Thursday, March 17, 2011

Once Upon a Time... Or Thoughts on Reading Aloud

My kids are eight and twelve. They are both “readers” and can most definitely read books of all types by themselves. I’m lucky to have kids who think a trip to the bookstore or library is a treat on a Saturday afternoon. And when they were about four and eight – right when the oldest was really jumping into novels with both feet and the youngest was working his way through the beginning leveled readers – I found myself wondering when our evening read aloud ritual would come to an end.

I was worried that day was close at hand. You see…the evening ritual was one of my favorite parts of my day. Here’s how it went: We’d all get into our jammies. We’d all snuggle into my big bed – usually me in the middle with one kid on either side. We’d prop up with a bunch of pillows and burrow under our favorite down blankets. In the quiet of the late evening, we’d read. OK…mostly I’d read. To them. But also to me.

What is it about reading a story out loud? I think it changes the story somehow. And I think there is more to it than bringing it to life by “doing” the voices of the characters – whispering when they whisper, giving them a lisp if it feels right, or throwing yourself into the CRASHES and BANGS and THUDS that might belong in the story.

There is a magic there. In the voice. In the bed – under the covers and curled up against the pillows. In the little feet pushed up against your thigh and the tooth-pastey smell of kid’s breath right before bed. There is magic in how the story unfurls from your mouth, curling a bit around your tongue before floating into the room, to hover between you and the rest of the world like a ghost or an angel or a movable window to another space.

Perhaps the world would be a better place if grown ups made a habit of listening to a story read out loud once in a while. Turned off the blackberries, turned off the televisions and computers and cell phones. And really listened to a story out loud.

We read every Percy Jackson story like this – tucked in and following Percy through his adventures together. It was great.

And recently – I’m glad to report – I spent the last week snuggled up with my now 12 year old and my 8 year old in that same bed under those same blankets reading Leaving the Bellweathers.

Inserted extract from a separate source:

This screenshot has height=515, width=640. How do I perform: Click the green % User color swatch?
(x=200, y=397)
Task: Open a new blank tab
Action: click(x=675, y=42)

Could they read Kristin Clark Venuti’s book by themselves. Sure.

Did they want to? Nope. They chose to have me read it out loud so we could share the story together.

And I’m so glad.

Do you read aloud ever? When? Do you read out loud to yourself? (I do this when I’m writing…when I want to hear how a particular sentence or patch of dialog sounds.) Or do you have a regular audience?


  1. Lovely post - I too have become addicted to the evening ritual, the unfurling of words, the toothpaste-y smells... we're reading the first of the Little House books (first time for S, third for K)...she's requested teh first Oz book next.. both K and I love Leaving the Bellweathers what a fun book to read aloud!

  2. I've read short stories to my family on long road trips for years. My kids loved it even as teenagers. I often read the newspaper to my husband on trips from Ohio to Michigan. It helps pass the time and starts some great conversations.

  3. Occasionally I have read aloud to myself; I did it recently when I was working my way through a YA novel that my friend Margie had written ( called "Inconvenient." I already felt close to the main character, Alyssa Bondar, and reading aloud helped me to feel even closer to her.

  4. We just started a new read aloud last night -- the first of the Peter and the Starcatchers books by writing team Dave Barry and Ridley Pearson. First two chapters: pirates, orphans, scary sailors, mysterious magical trunks... Both kids said, "ONE more chapter, PLEASE!!" when I told them to go to bed. :)

  5. LOVE the Peter and the Starcatchers series! And, I totally understand the reading aloud piece...what memories I have from when I was a child...both of my mother reading to me, and reading myself poetry on my bed, repeating lines that filled my mouth with flowers. I do think that when authors and poets write, the words are only resting on the page...that isn't where they really live.